◆ What is being asked
Copy out all of the entries, keeping every word the same.
_ _ _ _ _ _ _
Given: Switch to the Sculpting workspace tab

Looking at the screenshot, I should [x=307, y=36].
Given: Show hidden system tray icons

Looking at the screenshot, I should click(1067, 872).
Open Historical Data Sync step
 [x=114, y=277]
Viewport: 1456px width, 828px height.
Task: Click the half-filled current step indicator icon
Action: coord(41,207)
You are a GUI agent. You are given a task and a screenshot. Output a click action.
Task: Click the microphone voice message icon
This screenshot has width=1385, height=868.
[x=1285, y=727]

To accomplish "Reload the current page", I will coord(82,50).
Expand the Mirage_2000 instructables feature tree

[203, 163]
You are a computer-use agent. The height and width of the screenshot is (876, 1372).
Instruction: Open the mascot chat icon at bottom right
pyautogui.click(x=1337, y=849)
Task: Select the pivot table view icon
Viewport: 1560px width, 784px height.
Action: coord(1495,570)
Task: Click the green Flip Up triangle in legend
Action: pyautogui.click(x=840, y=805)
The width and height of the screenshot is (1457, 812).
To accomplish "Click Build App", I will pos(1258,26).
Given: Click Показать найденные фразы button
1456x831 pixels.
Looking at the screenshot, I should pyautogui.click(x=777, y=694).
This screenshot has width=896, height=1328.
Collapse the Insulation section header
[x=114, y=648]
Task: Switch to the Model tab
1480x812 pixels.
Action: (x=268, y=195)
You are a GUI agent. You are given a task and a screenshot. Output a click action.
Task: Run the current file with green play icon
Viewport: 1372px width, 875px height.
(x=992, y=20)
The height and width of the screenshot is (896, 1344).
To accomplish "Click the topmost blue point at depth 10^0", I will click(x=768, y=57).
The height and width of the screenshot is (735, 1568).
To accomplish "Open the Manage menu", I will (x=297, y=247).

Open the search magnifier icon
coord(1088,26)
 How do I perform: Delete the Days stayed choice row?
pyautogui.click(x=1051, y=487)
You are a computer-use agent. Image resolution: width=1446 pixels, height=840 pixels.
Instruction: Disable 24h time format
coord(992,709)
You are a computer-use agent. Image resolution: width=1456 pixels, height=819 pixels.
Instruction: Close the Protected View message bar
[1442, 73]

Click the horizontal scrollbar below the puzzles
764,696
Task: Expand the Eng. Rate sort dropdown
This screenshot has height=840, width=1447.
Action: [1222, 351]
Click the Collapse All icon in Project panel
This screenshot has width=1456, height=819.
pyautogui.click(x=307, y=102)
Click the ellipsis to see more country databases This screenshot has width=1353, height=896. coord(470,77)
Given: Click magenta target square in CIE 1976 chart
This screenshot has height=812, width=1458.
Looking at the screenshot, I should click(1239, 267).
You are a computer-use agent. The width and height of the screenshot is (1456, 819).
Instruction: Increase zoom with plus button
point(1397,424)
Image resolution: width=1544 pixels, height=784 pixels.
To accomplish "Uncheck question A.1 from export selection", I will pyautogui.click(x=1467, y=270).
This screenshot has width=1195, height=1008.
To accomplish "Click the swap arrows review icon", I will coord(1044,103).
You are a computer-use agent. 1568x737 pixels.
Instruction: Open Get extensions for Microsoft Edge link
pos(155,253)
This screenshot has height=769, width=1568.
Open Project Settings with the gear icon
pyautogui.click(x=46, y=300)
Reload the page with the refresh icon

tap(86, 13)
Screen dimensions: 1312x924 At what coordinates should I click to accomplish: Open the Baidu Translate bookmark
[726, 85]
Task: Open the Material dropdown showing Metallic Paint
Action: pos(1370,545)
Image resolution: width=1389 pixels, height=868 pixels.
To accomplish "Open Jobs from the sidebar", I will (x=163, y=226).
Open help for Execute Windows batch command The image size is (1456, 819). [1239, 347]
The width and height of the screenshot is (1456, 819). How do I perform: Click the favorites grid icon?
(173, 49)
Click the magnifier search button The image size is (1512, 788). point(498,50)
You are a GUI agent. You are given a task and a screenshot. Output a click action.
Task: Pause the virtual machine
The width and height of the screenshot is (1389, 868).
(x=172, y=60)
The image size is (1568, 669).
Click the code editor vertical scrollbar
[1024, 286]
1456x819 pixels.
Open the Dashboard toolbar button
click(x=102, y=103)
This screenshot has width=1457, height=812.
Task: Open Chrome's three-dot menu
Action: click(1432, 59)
_ _ _ _ _ _ _
◆ Response to the task
Given: Switch to the Sculpting workspace tab

Looking at the screenshot, I should [x=307, y=36].
Given: Show hidden system tray icons

Looking at the screenshot, I should click(1067, 872).
Open Historical Data Sync step
 [x=114, y=277]
Viewport: 1456px width, 828px height.
Task: Click the half-filled current step indicator icon
Action: coord(41,207)
You are a GUI agent. You are given a task and a screenshot. Output a click action.
Task: Click the microphone voice message icon
This screenshot has width=1385, height=868.
[x=1285, y=727]

To accomplish "Reload the current page", I will coord(82,50).
Expand the Mirage_2000 instructables feature tree

[203, 163]
You are a computer-use agent. The height and width of the screenshot is (876, 1372).
Instruction: Open the mascot chat icon at bottom right
pyautogui.click(x=1337, y=849)
Task: Select the pivot table view icon
Viewport: 1560px width, 784px height.
Action: coord(1495,570)
Task: Click the green Flip Up triangle in legend
Action: pyautogui.click(x=840, y=805)
The width and height of the screenshot is (1457, 812).
To accomplish "Click Build App", I will pos(1258,26).
Given: Click Показать найденные фразы button
1456x831 pixels.
Looking at the screenshot, I should pyautogui.click(x=777, y=694).
This screenshot has width=896, height=1328.
Collapse the Insulation section header
[x=114, y=648]
Task: Switch to the Model tab
1480x812 pixels.
Action: (x=268, y=195)
You are a GUI agent. You are given a task and a screenshot. Output a click action.
Task: Run the current file with green play icon
Viewport: 1372px width, 875px height.
(x=992, y=20)
The height and width of the screenshot is (896, 1344).
To accomplish "Click the topmost blue point at depth 10^0", I will click(x=768, y=57).
The height and width of the screenshot is (735, 1568).
To accomplish "Open the Manage menu", I will (x=297, y=247).

Open the search magnifier icon
coord(1088,26)
 How do I perform: Delete the Days stayed choice row?
pyautogui.click(x=1051, y=487)
You are a computer-use agent. Image resolution: width=1446 pixels, height=840 pixels.
Instruction: Disable 24h time format
coord(992,709)
You are a computer-use agent. Image resolution: width=1456 pixels, height=819 pixels.
Instruction: Close the Protected View message bar
[1442, 73]

Click the horizontal scrollbar below the puzzles
764,696
Task: Expand the Eng. Rate sort dropdown
This screenshot has height=840, width=1447.
Action: [1222, 351]
Click the Collapse All icon in Project panel
This screenshot has width=1456, height=819.
pyautogui.click(x=307, y=102)
Click the ellipsis to see more country databases This screenshot has width=1353, height=896. coord(470,77)
Given: Click magenta target square in CIE 1976 chart
This screenshot has height=812, width=1458.
Looking at the screenshot, I should click(1239, 267).
You are a computer-use agent. The width and height of the screenshot is (1456, 819).
Instruction: Increase zoom with plus button
point(1397,424)
Image resolution: width=1544 pixels, height=784 pixels.
To accomplish "Uncheck question A.1 from export selection", I will pyautogui.click(x=1467, y=270).
This screenshot has width=1195, height=1008.
To accomplish "Click the swap arrows review icon", I will coord(1044,103).
You are a computer-use agent. 1568x737 pixels.
Instruction: Open Get extensions for Microsoft Edge link
pos(155,253)
This screenshot has height=769, width=1568.
Open Project Settings with the gear icon
pyautogui.click(x=46, y=300)
Reload the page with the refresh icon

tap(86, 13)
Screen dimensions: 1312x924 At what coordinates should I click to accomplish: Open the Baidu Translate bookmark
[726, 85]
Task: Open the Material dropdown showing Metallic Paint
Action: pos(1370,545)
Image resolution: width=1389 pixels, height=868 pixels.
To accomplish "Open Jobs from the sidebar", I will (x=163, y=226).
Open help for Execute Windows batch command The image size is (1456, 819). [1239, 347]
The width and height of the screenshot is (1456, 819). How do I perform: Click the favorites grid icon?
(173, 49)
Click the magnifier search button The image size is (1512, 788). point(498,50)
You are a GUI agent. You are given a task and a screenshot. Output a click action.
Task: Pause the virtual machine
The width and height of the screenshot is (1389, 868).
(x=172, y=60)
The image size is (1568, 669).
Click the code editor vertical scrollbar
[1024, 286]
1456x819 pixels.
Open the Dashboard toolbar button
click(x=102, y=103)
This screenshot has width=1457, height=812.
Task: Open Chrome's three-dot menu
Action: click(1432, 59)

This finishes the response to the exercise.